[Supplied records]

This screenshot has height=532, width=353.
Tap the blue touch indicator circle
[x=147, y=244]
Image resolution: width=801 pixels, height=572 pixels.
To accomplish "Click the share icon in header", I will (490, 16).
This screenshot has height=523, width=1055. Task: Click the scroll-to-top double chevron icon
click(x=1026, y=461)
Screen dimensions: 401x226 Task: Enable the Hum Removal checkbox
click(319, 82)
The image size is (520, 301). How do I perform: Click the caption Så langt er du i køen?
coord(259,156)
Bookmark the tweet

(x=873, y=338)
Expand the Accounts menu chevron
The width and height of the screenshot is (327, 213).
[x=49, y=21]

[/Supplied records]

- Task to carry out
Print out all the entries above exactly.

- Answer section
This screenshot has height=532, width=353.
Tap the blue touch indicator circle
[x=147, y=244]
Image resolution: width=801 pixels, height=572 pixels.
To accomplish "Click the share icon in header", I will (490, 16).
This screenshot has height=523, width=1055. Task: Click the scroll-to-top double chevron icon
click(x=1026, y=461)
Screen dimensions: 401x226 Task: Enable the Hum Removal checkbox
click(319, 82)
The image size is (520, 301). How do I perform: Click the caption Så langt er du i køen?
coord(259,156)
Bookmark the tweet

(x=873, y=338)
Expand the Accounts menu chevron
The width and height of the screenshot is (327, 213).
[x=49, y=21]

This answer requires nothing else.